Porsche stock fell more than seven percent on Monday after the company confirmed delays in its electric vehicle rollout. The automaker had previously warned that weaker demand would hurt its 2025 earnings.
Volkswagen also under pressure
Parent company Volkswagen saw its shares drop over seven percent on the same day. It pledged billions to update Porsche’s line-up, unsettling investors. The decline highlights the challenges European automakers face from Chinese rivals and a slowing economy.
Profit forecast cut
Porsche lowered its profit margin outlook from as high as seven percent to two percent or less. It cited US tariffs, falling luxury sales in China, and slower EV adoption. Executives confirmed that several electric models will be delayed. Petrol cars will continue in production longer despite Europe’s 2035 combustion ban.
Carmakers push for rule changes
Manufacturers are pressing European regulators to ease strict emissions targets. Porsche shifted plans, announcing its next SUV line will launch only with petrol and hybrid engines.
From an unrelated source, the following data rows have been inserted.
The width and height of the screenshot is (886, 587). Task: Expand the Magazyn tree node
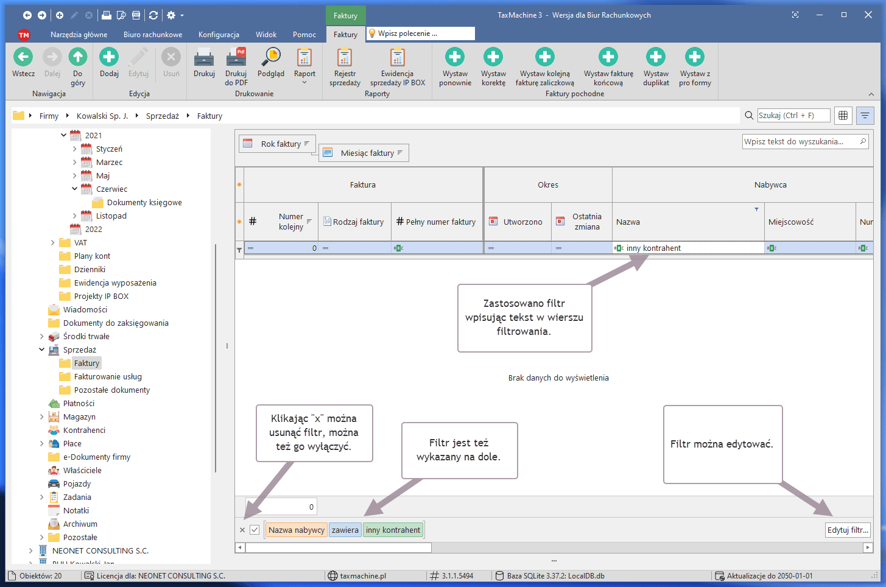click(x=42, y=417)
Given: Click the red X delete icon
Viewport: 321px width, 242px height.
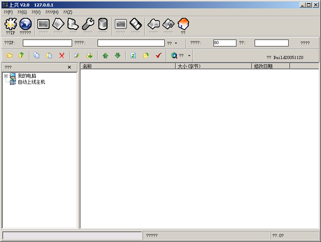Looking at the screenshot, I should coord(61,56).
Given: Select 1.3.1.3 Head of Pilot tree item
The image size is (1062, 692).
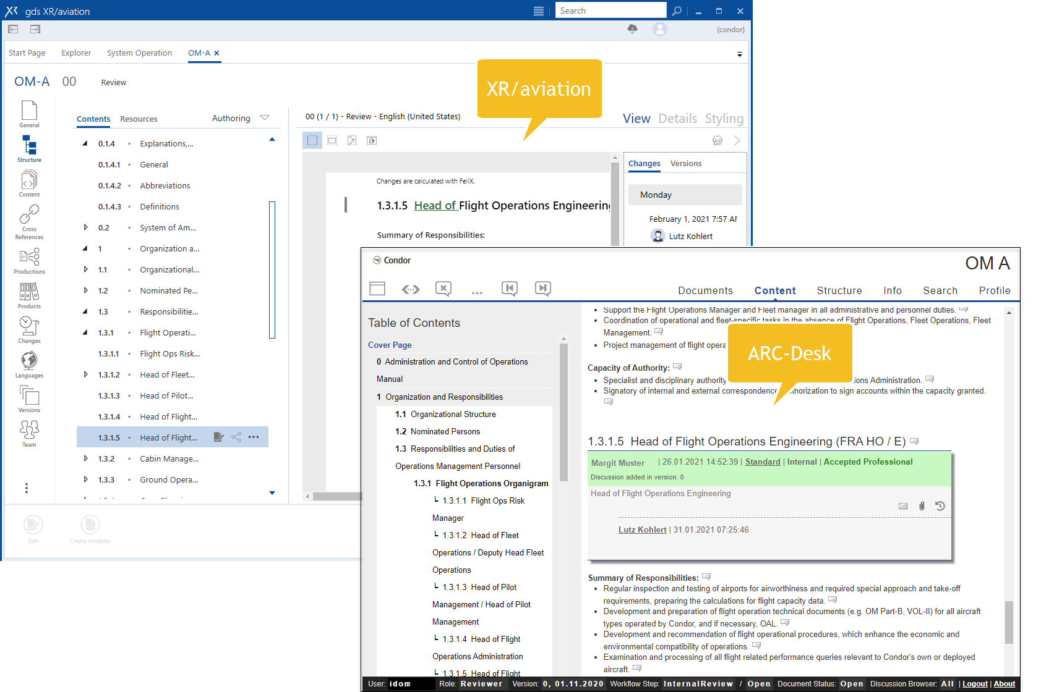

Panamera and Cayenne models will also continue offering combustion options well into the 2030s.
Competition intensifies
BMW and Mercedes-Benz are cutting costs to remain competitive. Chinese brands like BYD and XPeng are engaged in a price war. Average car prices in China have fallen 19 percent over two years, now around 165,000 yuan, or £17,150.
Step back from electric ambitions
Porsche’s latest statement signals a retreat from its earlier electric vision. Ten years ago, it unveiled the Mission E concept as a symbol of its future. Today, the company admits the transition will take far longer than expected.